Se la ricerca di Veronesi si è concentrata sulla resa della musica classica, quella di Giovanni Pizzo (Veroli, Frosinone, 1934) e Lucia Di Luciano (Siracusa, 1933) ha volto il suo interesse verso la nascente musica elettronica. Libere da vincoli e da schemi precisi, le sonorità elettroniche hanno sedotto i due artisti – legati per più di un cinquantennio in un sodalizio sia professionale sia sentimentale – che hanno cercato di tradurne le vibrazioni in forme e colori. Nella loro pratica non c’è un rigido sistema associativo come in quelle di Veronesi, ma un istintuale disposizione dei nuclei segnici-cromatici evocativi di un suono. Se Veronesi ha inteso la sua impresa sinestetica in senso matematico-scientifico, Pizzo e Di Luciano l’hanno approcciata dal punto di vista poetico-istintuale.
L’alfabeto visivo di Giovanni Pizzo è definito da lui stesso Sign-Gestalt e rimanda alla nozione di un “segno-forma”, impiegato come elemento primario di un alfabeto visivo articolato secondo progressioni ritmico-musicali di moduli geometrici. Guardando le sue opere bisogna dunque lasciarsi coinvolgere dal ritmo senza pretesa di comprenderlo, ma apprezzandone l’evolversi cromatico travolgente, vibrante come una musica mai ascoltata. Le melodie cromatiche che ne risultano sono illusioni dal sapore optical, percorsi visivi che suggeriscono tremori uditivi, spasmi sensoriali che confondono fonti ed esiti. Il medesimo senso di dolce spaesamento lo si percepisce nelle opere di Lucia Di Luciano. Per esempio in Cromo struttura del 1978 e Articolazione strutturale discontinua del 1980, basati sul modulo del rettangolo, che “scorre” in senso orizzontale da sinistra a destra su fasce sovrapposte, alla stregua di una partitura di forme colorate.

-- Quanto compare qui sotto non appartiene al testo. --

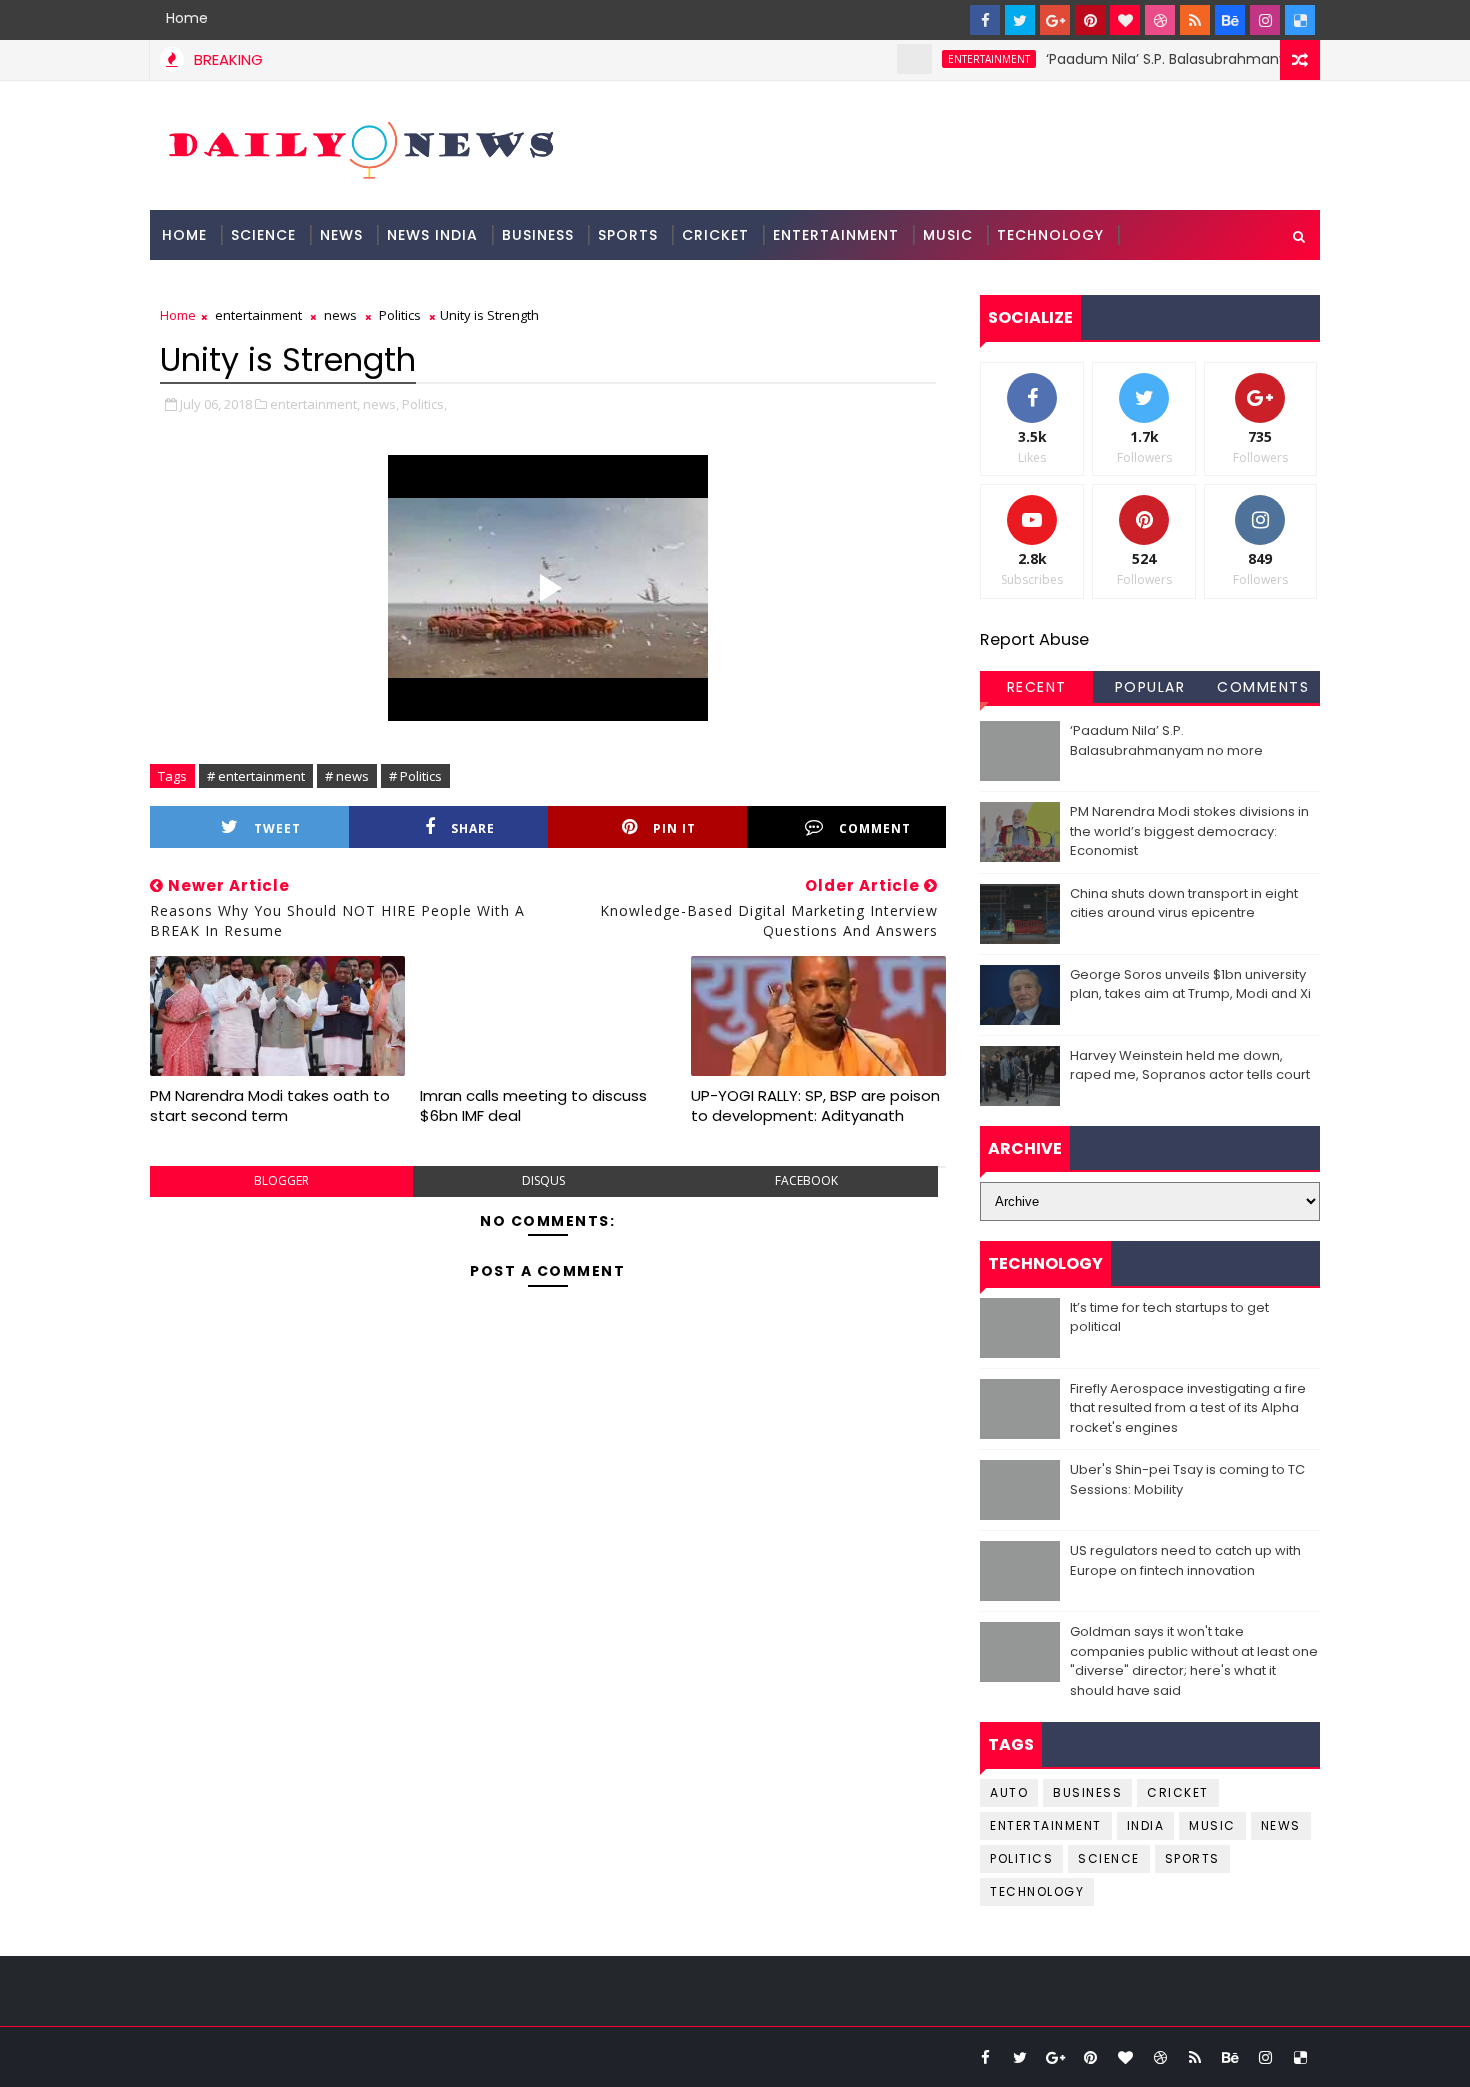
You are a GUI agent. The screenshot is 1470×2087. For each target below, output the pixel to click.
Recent (1037, 687)
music (1212, 1825)
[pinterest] (1090, 20)
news (340, 315)
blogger (281, 1180)
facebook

Non è molto noto, ma entrambi, già negli anni Sessanta, intrattennero uno stretto rapporto con il compositore veneziano Pietro Grossi, fondatore dello Studio di Fonologia di Firenze e pioniere in Italia dell’uso dell’elettronica nella musica: a lui si devono “sonorizzazioni” e installazioni acustiche realizzate ad hoc per mostre dei due artisti.
In almeno un’occasione, questa modalità per così dire sinestetica fu posta in atto da Pizzo e Di Luciano utilizzando tracce di Iannis Xenakis.
Anche successivamente i due artisti furono in contatto con compositori e, in generale, prestarono un’attenzione non comune – e assai precoce e rabdomantica – alle permutazioni del suono tipiche dei minimalisti (l’esempio più famoso è quello di Philip Glass) e all’adozione della sezione aurea e della serie di Fibonacci, negli anni Settanta, da parte di molti compositori statunitensi.
Paolo Bolpagni, Curatore della mostra
L’esposizione si configura dunque come un eterogeneo – ma organico – concerto visivo dove ogni dipinto rappresenta una criptica melodia. L’occhio balla al suonar dell’opera e l’orecchio si tende al veder scorrere, tra le bianche pareti della galleria milanese, un componimento classico che ci avvolge e trasporta in uno spazio dove i sensi si avvicinano fino a sovrapporsi. Non sappiamo esattamente da dove provenga questo sentimento: ma ce lo godiamo.